Log In

Reset Password

Job-hungry Bermudians could reap benefits of communications boom

The rapid expansion of information "superhighways'' across the oceans could mean a jobs boost for Bermudians.

Cable laying across the world is continuing at a rapid pace in a bid to keep up with the demand from the communications explosion -- bringing a profitable spin-off for the Island.

Currently Cable and Wireless is using Island labour as it uses Bermuda as a loading stage for one of its fibre optic laying vessels.

Around 64 men are working around the clock as 1,500 km of hi-tech cable is loaded from the Al Catel supply ship, the Baltimar Okeanos , to the Agile , at Dockyard.

Peter Bennett, C & W team leader, said the loading work -- which involves coiling the huge length of cable in the ship's hold -- would be finished by the end of the month.

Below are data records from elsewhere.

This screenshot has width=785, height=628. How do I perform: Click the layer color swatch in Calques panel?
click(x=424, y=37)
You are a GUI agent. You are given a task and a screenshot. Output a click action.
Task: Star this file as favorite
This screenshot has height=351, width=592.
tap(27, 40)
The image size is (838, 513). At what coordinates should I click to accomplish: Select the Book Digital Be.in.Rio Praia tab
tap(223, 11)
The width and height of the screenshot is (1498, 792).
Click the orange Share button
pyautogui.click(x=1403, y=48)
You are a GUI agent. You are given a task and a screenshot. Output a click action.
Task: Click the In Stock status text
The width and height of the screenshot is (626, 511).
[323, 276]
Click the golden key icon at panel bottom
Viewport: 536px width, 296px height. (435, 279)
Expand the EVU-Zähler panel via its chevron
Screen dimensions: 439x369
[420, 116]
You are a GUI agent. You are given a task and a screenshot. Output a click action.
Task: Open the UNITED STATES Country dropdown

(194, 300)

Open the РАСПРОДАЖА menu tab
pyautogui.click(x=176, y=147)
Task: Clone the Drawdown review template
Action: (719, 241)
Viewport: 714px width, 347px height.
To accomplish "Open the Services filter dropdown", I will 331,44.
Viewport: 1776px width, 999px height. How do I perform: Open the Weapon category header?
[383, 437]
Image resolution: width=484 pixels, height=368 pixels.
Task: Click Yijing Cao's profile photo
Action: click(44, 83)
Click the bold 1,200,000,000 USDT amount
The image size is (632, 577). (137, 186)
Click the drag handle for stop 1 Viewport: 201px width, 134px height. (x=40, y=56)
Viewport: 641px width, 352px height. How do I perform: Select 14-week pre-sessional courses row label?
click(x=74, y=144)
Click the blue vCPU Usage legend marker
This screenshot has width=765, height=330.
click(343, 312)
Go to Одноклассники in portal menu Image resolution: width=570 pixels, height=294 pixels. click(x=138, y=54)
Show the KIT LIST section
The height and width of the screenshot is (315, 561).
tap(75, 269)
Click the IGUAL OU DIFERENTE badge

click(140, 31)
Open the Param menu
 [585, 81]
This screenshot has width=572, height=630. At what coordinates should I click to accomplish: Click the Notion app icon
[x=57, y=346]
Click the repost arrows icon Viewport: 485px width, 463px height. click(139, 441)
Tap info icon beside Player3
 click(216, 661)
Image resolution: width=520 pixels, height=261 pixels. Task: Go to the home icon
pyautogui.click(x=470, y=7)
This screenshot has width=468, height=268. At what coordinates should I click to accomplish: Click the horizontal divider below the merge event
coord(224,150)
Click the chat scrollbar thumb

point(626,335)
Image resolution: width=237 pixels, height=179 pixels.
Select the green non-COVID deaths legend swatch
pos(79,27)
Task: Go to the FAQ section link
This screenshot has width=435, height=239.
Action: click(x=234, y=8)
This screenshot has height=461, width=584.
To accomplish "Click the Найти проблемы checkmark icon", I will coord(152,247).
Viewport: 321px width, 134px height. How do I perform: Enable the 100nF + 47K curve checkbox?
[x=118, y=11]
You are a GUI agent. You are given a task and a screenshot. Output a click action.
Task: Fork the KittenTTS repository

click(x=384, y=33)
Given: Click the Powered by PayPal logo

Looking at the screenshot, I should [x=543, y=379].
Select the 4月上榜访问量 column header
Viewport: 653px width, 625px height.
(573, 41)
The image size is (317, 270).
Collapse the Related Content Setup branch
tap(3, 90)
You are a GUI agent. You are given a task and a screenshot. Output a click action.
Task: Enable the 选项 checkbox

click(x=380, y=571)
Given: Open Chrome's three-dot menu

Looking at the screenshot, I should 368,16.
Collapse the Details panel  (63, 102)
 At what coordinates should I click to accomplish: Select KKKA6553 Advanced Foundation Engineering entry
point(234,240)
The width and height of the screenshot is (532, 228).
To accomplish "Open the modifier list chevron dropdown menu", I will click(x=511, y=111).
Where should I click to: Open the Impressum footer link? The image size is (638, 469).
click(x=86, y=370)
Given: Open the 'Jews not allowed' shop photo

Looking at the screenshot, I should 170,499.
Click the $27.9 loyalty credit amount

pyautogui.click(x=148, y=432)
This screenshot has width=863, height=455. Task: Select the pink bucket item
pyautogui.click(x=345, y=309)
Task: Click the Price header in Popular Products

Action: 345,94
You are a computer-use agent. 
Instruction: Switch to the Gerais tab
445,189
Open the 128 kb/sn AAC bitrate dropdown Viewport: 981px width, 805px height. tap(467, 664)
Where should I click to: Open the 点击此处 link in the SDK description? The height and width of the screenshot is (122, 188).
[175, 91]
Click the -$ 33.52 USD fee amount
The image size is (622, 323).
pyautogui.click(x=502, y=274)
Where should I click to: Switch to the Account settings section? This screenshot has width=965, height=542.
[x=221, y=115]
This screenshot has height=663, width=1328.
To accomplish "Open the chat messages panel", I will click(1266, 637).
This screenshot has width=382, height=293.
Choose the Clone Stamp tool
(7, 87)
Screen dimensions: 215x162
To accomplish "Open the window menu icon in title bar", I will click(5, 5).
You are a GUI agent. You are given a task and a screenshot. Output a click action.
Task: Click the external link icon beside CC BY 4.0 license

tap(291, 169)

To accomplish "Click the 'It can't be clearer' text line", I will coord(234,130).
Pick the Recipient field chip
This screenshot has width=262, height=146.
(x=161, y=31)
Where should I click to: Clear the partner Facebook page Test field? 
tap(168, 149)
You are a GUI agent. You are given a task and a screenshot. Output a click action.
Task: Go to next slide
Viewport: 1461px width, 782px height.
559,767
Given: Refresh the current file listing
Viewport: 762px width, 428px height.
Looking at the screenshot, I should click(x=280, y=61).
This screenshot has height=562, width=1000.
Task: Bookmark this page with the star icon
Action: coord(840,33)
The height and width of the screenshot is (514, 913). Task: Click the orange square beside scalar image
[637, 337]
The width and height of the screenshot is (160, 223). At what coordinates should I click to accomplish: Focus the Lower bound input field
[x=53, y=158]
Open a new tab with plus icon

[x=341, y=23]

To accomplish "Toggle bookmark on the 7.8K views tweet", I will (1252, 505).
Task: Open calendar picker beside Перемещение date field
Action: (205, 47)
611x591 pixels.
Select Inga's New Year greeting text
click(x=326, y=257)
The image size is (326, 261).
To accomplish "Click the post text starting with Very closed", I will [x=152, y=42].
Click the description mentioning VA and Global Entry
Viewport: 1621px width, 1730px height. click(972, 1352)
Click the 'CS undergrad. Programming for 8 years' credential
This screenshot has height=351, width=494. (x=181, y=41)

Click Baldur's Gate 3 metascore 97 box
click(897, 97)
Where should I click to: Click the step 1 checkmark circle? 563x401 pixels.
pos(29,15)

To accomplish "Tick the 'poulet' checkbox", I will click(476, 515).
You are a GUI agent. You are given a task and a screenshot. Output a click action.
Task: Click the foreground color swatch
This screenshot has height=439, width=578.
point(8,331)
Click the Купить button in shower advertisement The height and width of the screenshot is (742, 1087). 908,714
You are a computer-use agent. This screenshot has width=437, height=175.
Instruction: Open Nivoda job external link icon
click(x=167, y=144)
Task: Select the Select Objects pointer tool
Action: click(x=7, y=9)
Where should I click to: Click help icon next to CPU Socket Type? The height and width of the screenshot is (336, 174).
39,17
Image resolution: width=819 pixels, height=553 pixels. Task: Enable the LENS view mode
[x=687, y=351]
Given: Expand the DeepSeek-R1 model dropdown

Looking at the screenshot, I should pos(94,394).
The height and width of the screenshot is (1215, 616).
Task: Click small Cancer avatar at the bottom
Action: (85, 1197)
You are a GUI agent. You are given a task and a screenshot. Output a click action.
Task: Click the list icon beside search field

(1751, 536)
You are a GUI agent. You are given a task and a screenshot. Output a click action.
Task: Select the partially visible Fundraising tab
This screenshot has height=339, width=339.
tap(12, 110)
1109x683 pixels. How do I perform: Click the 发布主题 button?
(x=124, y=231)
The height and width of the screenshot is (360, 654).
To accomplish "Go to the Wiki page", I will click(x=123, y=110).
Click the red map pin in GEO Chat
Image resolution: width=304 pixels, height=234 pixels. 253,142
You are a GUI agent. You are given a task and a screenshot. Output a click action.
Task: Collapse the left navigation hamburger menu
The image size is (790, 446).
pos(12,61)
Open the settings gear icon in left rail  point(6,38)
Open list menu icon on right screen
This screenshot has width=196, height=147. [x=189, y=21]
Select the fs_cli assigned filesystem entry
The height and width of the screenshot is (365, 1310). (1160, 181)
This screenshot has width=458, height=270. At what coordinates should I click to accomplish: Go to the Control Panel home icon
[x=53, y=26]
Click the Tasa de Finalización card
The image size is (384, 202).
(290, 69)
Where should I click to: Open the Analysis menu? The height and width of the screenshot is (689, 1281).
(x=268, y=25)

But he and Lloyd Porter, transfer project manager for Al Catel, indicated that the Island could be utilised on future occasions for similar operations.

"This is the first time we have done this operation but we could come back, depending on the cost,'' said Mr. Bennett.

Once the project is complete, Agile will be heading off into the North Atlantic to lay the cable from a point 10 km off Rhode Island, where a section has already been put down, to meet with cable being laid at the same time from the UK.

The rendevous will be a point along the North Atlantic ridge, around the middle of July, when Agile's crew will join the two cables, making the Gemini North system complete.

Gemini North -- which has the capability to carry 150,000 Internet calls simultaneously -- will join eight other trans-Atlantic lines, carrying information and telephone calls between the US and Britain.

And there is no end in sight to the cable boom. Each line does the same work as two or three satellites, costs much less, and requires replacing after around 25 years.